Actualités

Long débat sur la continuité territoriale

Vendredi dernier à la Région

Céline Tabou / 20 octobre 2014

Face aux débats autour de la continuité territoriale, lors de l’assemblée plénière de la Région, Didier Robert a annoncé un débat plus élargi le 28 octobre. D’ici là, les débats sont restés vifs et cinglants contre Didier Robert, raillés d’avoir organisé un meeting de campagne ».

JPEG - 27.7 ko
L’Airbus A380 à 800 passagers, la solution réunionnaise au problème du prix du billet d’avion : -30%

Les trois groupes du Conseil Régional ont chacun leur vision de la continuité territoriale, d’un côté, la majorité veut le maintien du dispositif, de l’autre, les socialistes veulent la transparence sur le nombre de bons délivrés, laissant entendre que des revenus de plus de 9.000 euros, aient eu droit à ces bons. Et enfin, l’Alliance souhaite une concertation entre l’État et la Région pour une mise à plat du dispositif.

La continuité territoriale, la compétence de l’État

Alors que la Corse détient une enveloppe de 187 millions d’euros de continuité par an, La Réunion possède 13 millions d’euros pour un territoire de 840.000 habitants. Face à ce différentiel, l’Alliance explique que ce montant limité « dicte l’obligation d’établir des critères d’exclusion et de faire des choix pour déterminer les publics nécessaires ».
Cette compétence est désormais remise en cause par le gouvernement qui ne tient plus à financer une aide qui lui revient. Alors que l’État, conformément à la loi du 21 juillet 2013, doit verser une aide dite de collectivité territoriale dans les départements d’outre-mer. Du côté du PS/Progrès, la charge est menée contre la Région, protégeant ainsi l’État.
En effet, dans la motion présentée, les socialistes vantent l’augmentation des moyens alloués par l’État, soit 200% par rapport à 2010. Ajoutant que l’aide « aux publics prioritaires sera renforcée et améliorée par l’État », cependant, dès le départ des “lacunes” ont repéré « au regard du montant modeste de la dotation envisagée, sans comparaison avec celle attribuée à la Corse », note l’Alliance dans sa motion.

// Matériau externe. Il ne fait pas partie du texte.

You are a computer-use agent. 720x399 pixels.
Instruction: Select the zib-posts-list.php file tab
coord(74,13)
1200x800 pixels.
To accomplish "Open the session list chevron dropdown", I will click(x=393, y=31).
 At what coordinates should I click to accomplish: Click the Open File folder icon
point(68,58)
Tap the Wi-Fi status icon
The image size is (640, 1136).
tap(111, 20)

Doute sur le versement de l’aide

Pour l’Alliance et le PS/Progrès, des doutes existent sur l’attribution du bon, « la Région participe à hauteur de 15% de son budget, soir sur les 20 millions dépensés pour l’année 2013, seulement 3 millions vont à ceux qui en ont le plus besoin » pour les socialistes. Les élus de l’opposition considèrent que « les nouveaux critères établis par la Région ont ouvert le bénéfice du dispositif à des publics dont les revenus correspondent à des tranches à celles jusque-là éligibles ».
Un avis partagé par les socialistes, qui exigent la « transparence totale sur les sommes dépensées et le nombre de bon délivrés ». La motion PS/Progrès assure que des personnes ont reçu 1 à 3 fois des bons au cours des trois dernières années. L’Alliance va jusqu’à dénoncer la participation des contribuables réunionnais, dans un dispositif devant être financé uniquement par l’État, comme dans les autres départements.
Les élus de l’opposition (Alliance) « estiment que le dispositif actuellement en vigueur pour tous publics doit bénéficier en priorité aux publics défavorisés sans préjudice du bénéfice pour les publics dont les motifs des déplacements sont reconnus (étudiants, formation professionnelle, événements particuliers…)".

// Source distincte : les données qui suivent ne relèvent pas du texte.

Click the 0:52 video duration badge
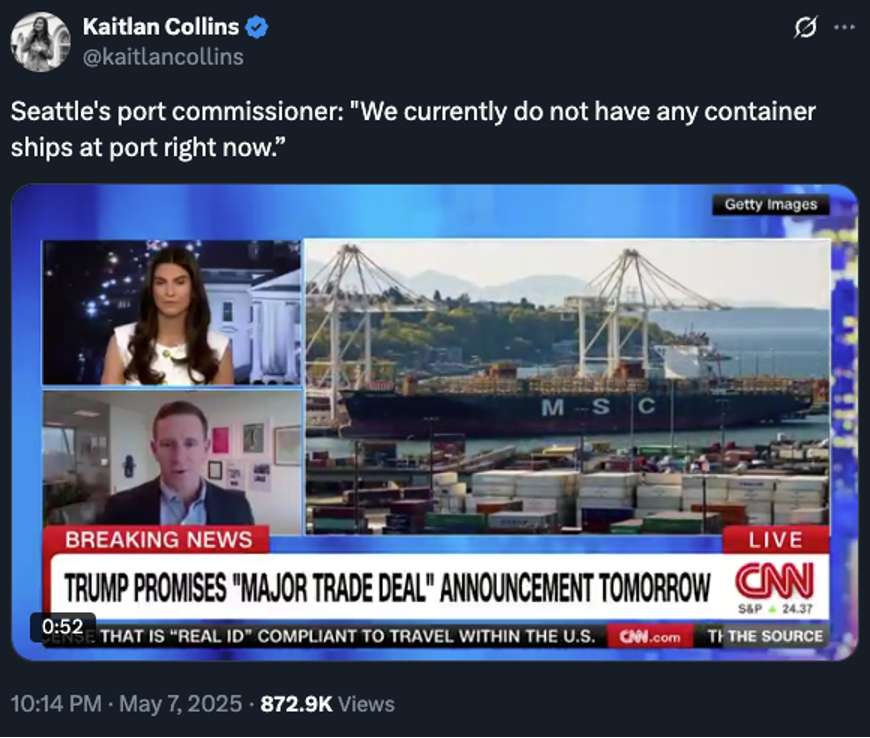 [x=63, y=626]
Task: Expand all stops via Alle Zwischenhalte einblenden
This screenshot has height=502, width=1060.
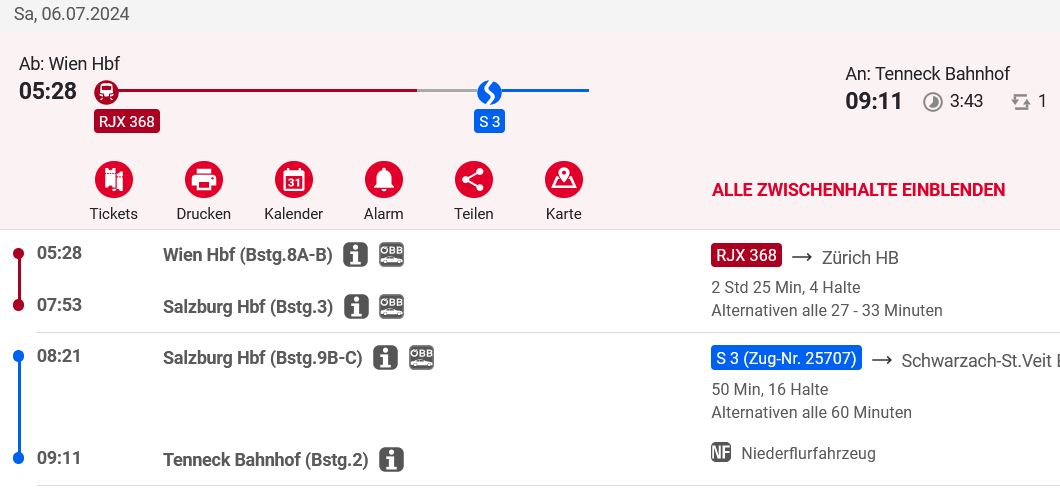Action: pyautogui.click(x=858, y=190)
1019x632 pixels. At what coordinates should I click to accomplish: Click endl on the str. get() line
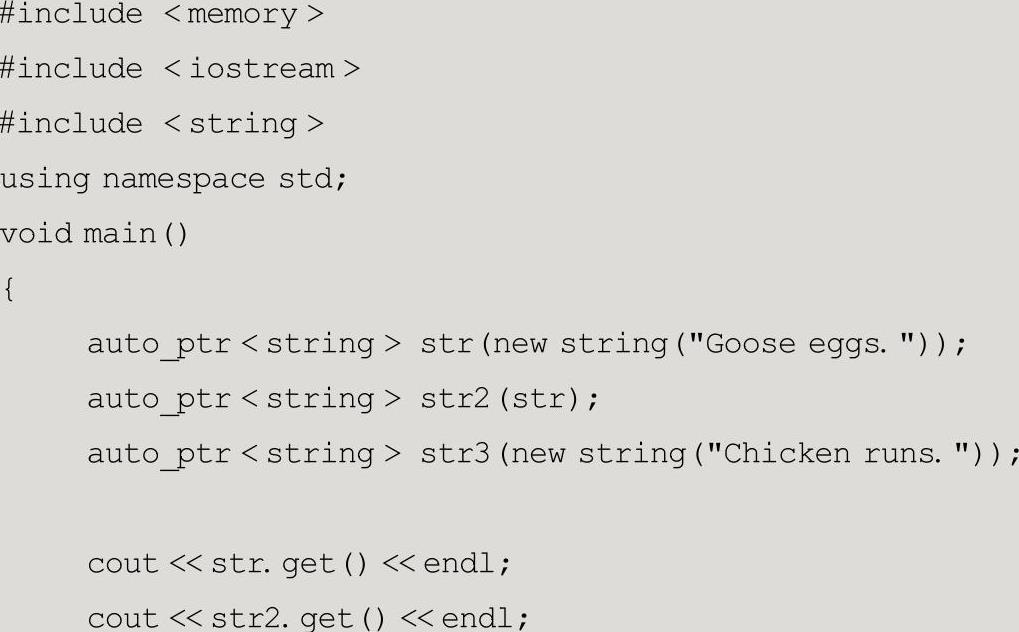(x=459, y=563)
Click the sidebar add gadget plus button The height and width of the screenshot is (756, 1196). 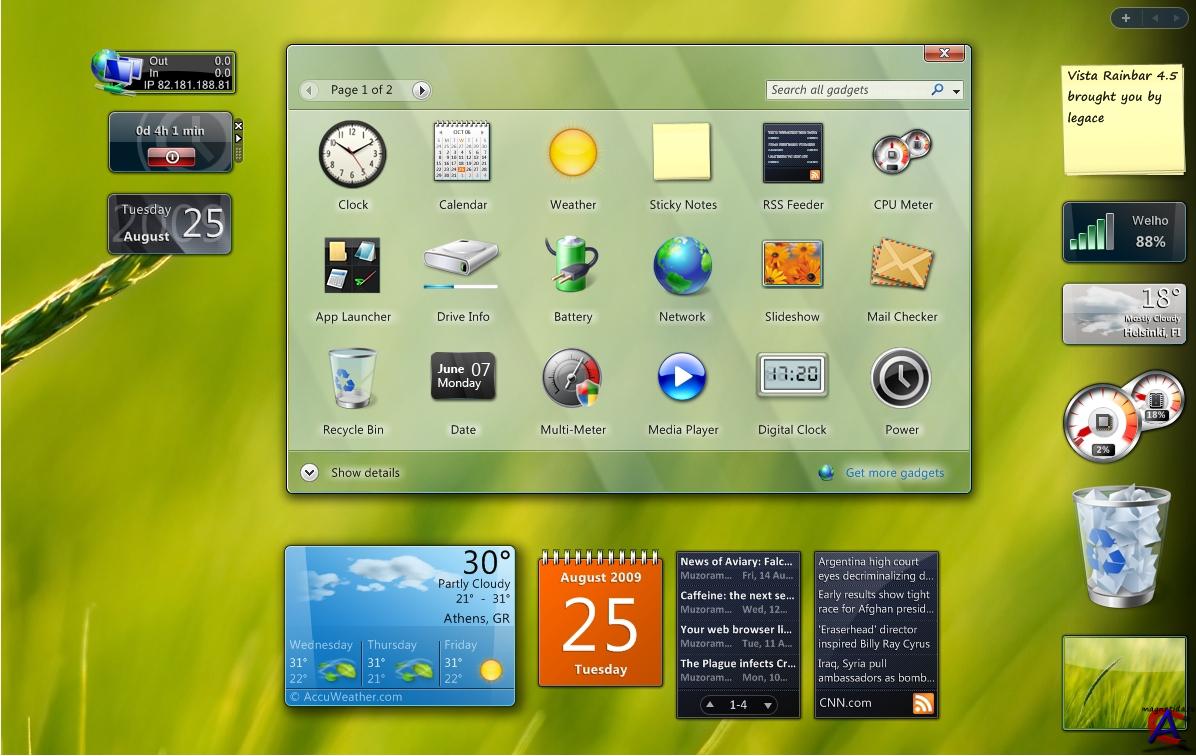(1126, 18)
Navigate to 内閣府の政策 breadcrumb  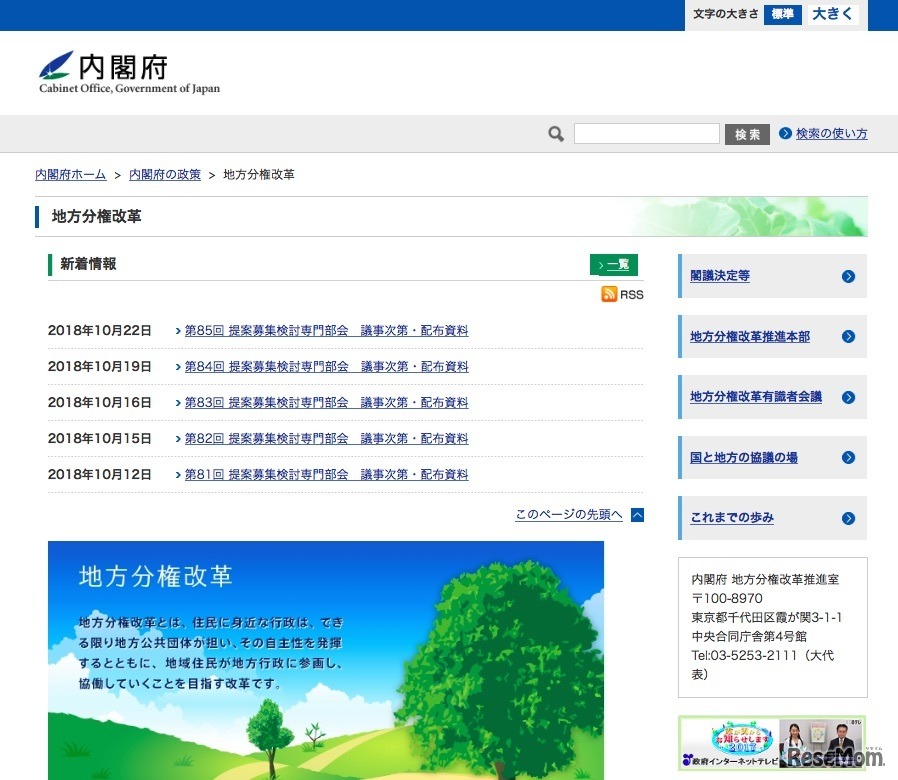pos(165,175)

Un engagement de la Région dénoncé

L’Alliance considère que « la volonté de la Région Réunion de maintenir coûte que coûte les niveaux actuels de financement du dispositif, fut-ce au détriment du financement d’autres secteurs où elle est impliquée ». En effet, la participation de l’État se situait à plus de 13 millions d’euros, tandis que celle de la Région dépassait les 20 millions d’euros.
La collectivité a donc pris « seule à sa charge les publics qui ne sont pas les plus défavorisés », réduisant de fait les marges de manœuvre en matière d’investissement de la Région. Les élus pointent du doigt « la poursuite du dispositif (qui, NDLR) dans les conditions actuelles conduirait à une situation budgétaire périlleuse, notamment pour la collectivité régionale ».
En raison de ces faits, l’Alliance considère qu’il est nécessaire « d’agir sur les prix des billets d’avion ». Les élus proposent « que soit étudiée en partenariat avec la compagnie régionale Air Austral et avec la SEMATRA, la relance du projet des Airbus A380 densifiés afin d’apporter, par la baisse de l’ordre de 30% du prix du billet d’avion, une réponse économique crédible et pérenne au problème des déplacements entre la métropole et La Réunion et ce dans les 2 sens ».